__Work to complete__
An exact reproduction of all entries is required.

__Available data__

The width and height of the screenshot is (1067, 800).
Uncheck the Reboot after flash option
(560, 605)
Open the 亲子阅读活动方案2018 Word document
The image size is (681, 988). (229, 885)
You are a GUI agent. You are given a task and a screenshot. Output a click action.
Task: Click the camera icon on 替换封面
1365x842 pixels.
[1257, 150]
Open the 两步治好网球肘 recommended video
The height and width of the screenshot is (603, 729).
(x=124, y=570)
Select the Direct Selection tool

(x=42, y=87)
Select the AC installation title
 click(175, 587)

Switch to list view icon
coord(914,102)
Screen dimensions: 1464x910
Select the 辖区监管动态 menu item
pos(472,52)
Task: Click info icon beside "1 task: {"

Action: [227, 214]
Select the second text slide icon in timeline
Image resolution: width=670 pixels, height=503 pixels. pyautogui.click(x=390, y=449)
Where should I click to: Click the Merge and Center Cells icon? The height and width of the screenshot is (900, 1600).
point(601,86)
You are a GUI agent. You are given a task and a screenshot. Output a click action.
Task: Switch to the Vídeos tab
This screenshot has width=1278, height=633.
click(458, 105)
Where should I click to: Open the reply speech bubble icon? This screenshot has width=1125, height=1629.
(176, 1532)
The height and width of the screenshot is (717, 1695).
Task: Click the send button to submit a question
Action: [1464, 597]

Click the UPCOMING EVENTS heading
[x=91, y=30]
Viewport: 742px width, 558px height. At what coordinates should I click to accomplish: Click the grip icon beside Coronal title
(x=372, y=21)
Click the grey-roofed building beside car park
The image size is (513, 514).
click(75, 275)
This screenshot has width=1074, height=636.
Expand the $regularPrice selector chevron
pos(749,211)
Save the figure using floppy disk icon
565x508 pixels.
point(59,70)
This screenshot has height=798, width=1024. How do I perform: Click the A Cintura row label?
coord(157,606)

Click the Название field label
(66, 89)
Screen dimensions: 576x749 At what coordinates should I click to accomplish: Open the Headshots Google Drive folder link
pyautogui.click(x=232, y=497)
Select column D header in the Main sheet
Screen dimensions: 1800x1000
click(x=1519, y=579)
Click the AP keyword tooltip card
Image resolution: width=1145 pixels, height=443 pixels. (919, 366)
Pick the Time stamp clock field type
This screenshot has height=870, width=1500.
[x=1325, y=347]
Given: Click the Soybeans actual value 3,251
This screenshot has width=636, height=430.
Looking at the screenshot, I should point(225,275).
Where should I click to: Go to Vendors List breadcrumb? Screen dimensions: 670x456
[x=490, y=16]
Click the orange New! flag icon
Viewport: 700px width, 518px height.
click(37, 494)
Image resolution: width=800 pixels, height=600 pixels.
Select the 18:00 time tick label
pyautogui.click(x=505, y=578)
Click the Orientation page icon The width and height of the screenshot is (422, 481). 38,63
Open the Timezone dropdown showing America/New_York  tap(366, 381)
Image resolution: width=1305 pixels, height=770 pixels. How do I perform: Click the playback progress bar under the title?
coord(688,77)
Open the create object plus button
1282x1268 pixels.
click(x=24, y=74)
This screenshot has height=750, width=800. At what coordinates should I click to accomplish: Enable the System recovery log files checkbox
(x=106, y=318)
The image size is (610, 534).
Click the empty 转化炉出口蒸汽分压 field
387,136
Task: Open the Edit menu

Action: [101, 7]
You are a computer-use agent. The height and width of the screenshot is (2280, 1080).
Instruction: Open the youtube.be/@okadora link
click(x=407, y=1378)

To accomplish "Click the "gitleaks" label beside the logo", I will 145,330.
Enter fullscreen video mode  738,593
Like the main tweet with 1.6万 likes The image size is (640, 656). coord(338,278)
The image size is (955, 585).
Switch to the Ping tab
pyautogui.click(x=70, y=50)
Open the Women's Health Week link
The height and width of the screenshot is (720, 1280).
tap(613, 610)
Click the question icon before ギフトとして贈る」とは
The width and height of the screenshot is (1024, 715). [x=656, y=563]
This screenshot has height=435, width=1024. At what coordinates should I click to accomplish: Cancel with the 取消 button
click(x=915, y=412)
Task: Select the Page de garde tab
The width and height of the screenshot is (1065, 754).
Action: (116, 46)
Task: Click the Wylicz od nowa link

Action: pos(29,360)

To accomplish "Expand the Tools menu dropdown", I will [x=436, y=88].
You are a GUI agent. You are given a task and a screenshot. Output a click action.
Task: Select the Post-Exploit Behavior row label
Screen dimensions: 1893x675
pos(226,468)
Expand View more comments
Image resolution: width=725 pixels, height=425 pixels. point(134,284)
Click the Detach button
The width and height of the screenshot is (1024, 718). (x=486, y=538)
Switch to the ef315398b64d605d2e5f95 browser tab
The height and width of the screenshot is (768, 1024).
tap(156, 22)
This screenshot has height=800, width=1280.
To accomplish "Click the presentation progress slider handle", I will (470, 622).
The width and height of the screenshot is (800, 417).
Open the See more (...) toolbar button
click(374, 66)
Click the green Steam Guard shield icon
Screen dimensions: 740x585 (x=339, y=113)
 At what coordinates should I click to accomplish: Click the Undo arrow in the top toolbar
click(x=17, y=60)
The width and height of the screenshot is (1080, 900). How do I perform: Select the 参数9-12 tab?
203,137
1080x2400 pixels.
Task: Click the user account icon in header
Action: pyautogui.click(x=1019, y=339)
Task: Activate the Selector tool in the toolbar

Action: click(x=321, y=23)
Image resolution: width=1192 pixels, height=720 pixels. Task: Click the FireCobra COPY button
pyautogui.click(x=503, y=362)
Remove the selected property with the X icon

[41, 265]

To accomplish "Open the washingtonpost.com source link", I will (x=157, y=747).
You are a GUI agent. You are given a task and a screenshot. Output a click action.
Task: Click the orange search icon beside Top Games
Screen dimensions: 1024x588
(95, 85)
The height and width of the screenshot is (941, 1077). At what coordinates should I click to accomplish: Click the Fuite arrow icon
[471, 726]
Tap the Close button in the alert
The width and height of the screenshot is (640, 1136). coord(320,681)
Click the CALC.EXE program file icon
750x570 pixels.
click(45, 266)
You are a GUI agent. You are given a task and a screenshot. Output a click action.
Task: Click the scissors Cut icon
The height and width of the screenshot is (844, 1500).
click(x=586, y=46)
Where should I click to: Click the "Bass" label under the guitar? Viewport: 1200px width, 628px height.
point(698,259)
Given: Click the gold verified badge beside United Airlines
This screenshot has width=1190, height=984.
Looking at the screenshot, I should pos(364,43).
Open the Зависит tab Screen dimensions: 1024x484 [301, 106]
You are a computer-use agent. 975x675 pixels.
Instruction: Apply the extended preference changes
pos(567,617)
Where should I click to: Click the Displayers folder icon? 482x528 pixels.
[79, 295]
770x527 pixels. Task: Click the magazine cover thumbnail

__Answer area__
The width and height of the screenshot is (1067, 800).
Uncheck the Reboot after flash option
(560, 605)
Open the 亲子阅读活动方案2018 Word document
The image size is (681, 988). (229, 885)
You are a GUI agent. You are given a task and a screenshot. Output a click action.
Task: Click the camera icon on 替换封面
1365x842 pixels.
[1257, 150]
Open the 两步治好网球肘 recommended video
The height and width of the screenshot is (603, 729).
(x=124, y=570)
Select the Direct Selection tool

(x=42, y=87)
Select the AC installation title
 click(175, 587)

Switch to list view icon
coord(914,102)
Screen dimensions: 1464x910
Select the 辖区监管动态 menu item
pos(472,52)
Task: Click info icon beside "1 task: {"

Action: [227, 214]
Select the second text slide icon in timeline
Image resolution: width=670 pixels, height=503 pixels. pyautogui.click(x=390, y=449)
Where should I click to: Click the Merge and Center Cells icon? The height and width of the screenshot is (900, 1600).
point(601,86)
You are a GUI agent. You are given a task and a screenshot. Output a click action.
Task: Switch to the Vídeos tab
This screenshot has width=1278, height=633.
click(458, 105)
Where should I click to: Open the reply speech bubble icon? This screenshot has width=1125, height=1629.
(176, 1532)
The height and width of the screenshot is (717, 1695).
Task: Click the send button to submit a question
Action: [1464, 597]

Click the UPCOMING EVENTS heading
[x=91, y=30]
Viewport: 742px width, 558px height. At what coordinates should I click to accomplish: Click the grip icon beside Coronal title
(x=372, y=21)
Click the grey-roofed building beside car park
The image size is (513, 514).
click(75, 275)
This screenshot has width=1074, height=636.
Expand the $regularPrice selector chevron
pos(749,211)
Save the figure using floppy disk icon
565x508 pixels.
point(59,70)
This screenshot has height=798, width=1024. How do I perform: Click the A Cintura row label?
coord(157,606)

Click the Название field label
(66, 89)
Screen dimensions: 576x749 At what coordinates should I click to accomplish: Open the Headshots Google Drive folder link
pyautogui.click(x=232, y=497)
Select column D header in the Main sheet
Screen dimensions: 1800x1000
click(x=1519, y=579)
Click the AP keyword tooltip card
Image resolution: width=1145 pixels, height=443 pixels. (919, 366)
Pick the Time stamp clock field type
This screenshot has height=870, width=1500.
[x=1325, y=347]
Given: Click the Soybeans actual value 3,251
This screenshot has width=636, height=430.
Looking at the screenshot, I should point(225,275).
Where should I click to: Go to Vendors List breadcrumb? Screen dimensions: 670x456
[x=490, y=16]
Click the orange New! flag icon
Viewport: 700px width, 518px height.
click(37, 494)
Image resolution: width=800 pixels, height=600 pixels.
Select the 18:00 time tick label
pyautogui.click(x=505, y=578)
Click the Orientation page icon The width and height of the screenshot is (422, 481). 38,63
Open the Timezone dropdown showing America/New_York  tap(366, 381)
Image resolution: width=1305 pixels, height=770 pixels. How do I perform: Click the playback progress bar under the title?
coord(688,77)
Open the create object plus button
1282x1268 pixels.
click(x=24, y=74)
This screenshot has height=750, width=800. At what coordinates should I click to accomplish: Enable the System recovery log files checkbox
(x=106, y=318)
The image size is (610, 534).
Click the empty 转化炉出口蒸汽分压 field
387,136
Task: Open the Edit menu

Action: [101, 7]
You are a computer-use agent. The height and width of the screenshot is (2280, 1080).
Instruction: Open the youtube.be/@okadora link
click(x=407, y=1378)

To accomplish "Click the "gitleaks" label beside the logo", I will 145,330.
Enter fullscreen video mode  738,593
Like the main tweet with 1.6万 likes The image size is (640, 656). coord(338,278)
The image size is (955, 585).
Switch to the Ping tab
pyautogui.click(x=70, y=50)
Open the Women's Health Week link
The height and width of the screenshot is (720, 1280).
tap(613, 610)
Click the question icon before ギフトとして贈る」とは
The width and height of the screenshot is (1024, 715). [x=656, y=563]
This screenshot has height=435, width=1024. At what coordinates should I click to accomplish: Cancel with the 取消 button
click(x=915, y=412)
Task: Select the Page de garde tab
The width and height of the screenshot is (1065, 754).
Action: (116, 46)
Task: Click the Wylicz od nowa link

Action: pos(29,360)

To accomplish "Expand the Tools menu dropdown", I will [x=436, y=88].
You are a GUI agent. You are given a task and a screenshot. Output a click action.
Task: Select the Post-Exploit Behavior row label
Screen dimensions: 1893x675
pos(226,468)
Expand View more comments
Image resolution: width=725 pixels, height=425 pixels. point(134,284)
Click the Detach button
The width and height of the screenshot is (1024, 718). (x=486, y=538)
Switch to the ef315398b64d605d2e5f95 browser tab
The height and width of the screenshot is (768, 1024).
tap(156, 22)
This screenshot has height=800, width=1280.
To accomplish "Click the presentation progress slider handle", I will (470, 622).
The width and height of the screenshot is (800, 417).
Open the See more (...) toolbar button
click(374, 66)
Click the green Steam Guard shield icon
Screen dimensions: 740x585 (x=339, y=113)
 At what coordinates should I click to accomplish: Click the Undo arrow in the top toolbar
click(x=17, y=60)
The width and height of the screenshot is (1080, 900). How do I perform: Select the 参数9-12 tab?
203,137
1080x2400 pixels.
Task: Click the user account icon in header
Action: pyautogui.click(x=1019, y=339)
Task: Activate the Selector tool in the toolbar

Action: click(x=321, y=23)
Image resolution: width=1192 pixels, height=720 pixels. Task: Click the FireCobra COPY button
pyautogui.click(x=503, y=362)
Remove the selected property with the X icon

[41, 265]

To accomplish "Open the washingtonpost.com source link", I will (x=157, y=747).
You are a GUI agent. You are given a task and a screenshot. Output a click action.
Task: Click the orange search icon beside Top Games
Screen dimensions: 1024x588
(95, 85)
The height and width of the screenshot is (941, 1077). At what coordinates should I click to accomplish: Click the Fuite arrow icon
[471, 726]
Tap the Close button in the alert
The width and height of the screenshot is (640, 1136). coord(320,681)
Click the CALC.EXE program file icon
750x570 pixels.
click(45, 266)
You are a GUI agent. You are given a task and a screenshot. Output a click action.
Task: Click the scissors Cut icon
The height and width of the screenshot is (844, 1500).
click(x=586, y=46)
Where should I click to: Click the "Bass" label under the guitar? Viewport: 1200px width, 628px height.
point(698,259)
Given: Click the gold verified badge beside United Airlines
This screenshot has width=1190, height=984.
Looking at the screenshot, I should pos(364,43).
Open the Зависит tab Screen dimensions: 1024x484 [301, 106]
You are a computer-use agent. 975x675 pixels.
Instruction: Apply the extended preference changes
pos(567,617)
Where should I click to: Click the Displayers folder icon? 482x528 pixels.
[79, 295]
770x527 pixels. Task: Click the magazine cover thumbnail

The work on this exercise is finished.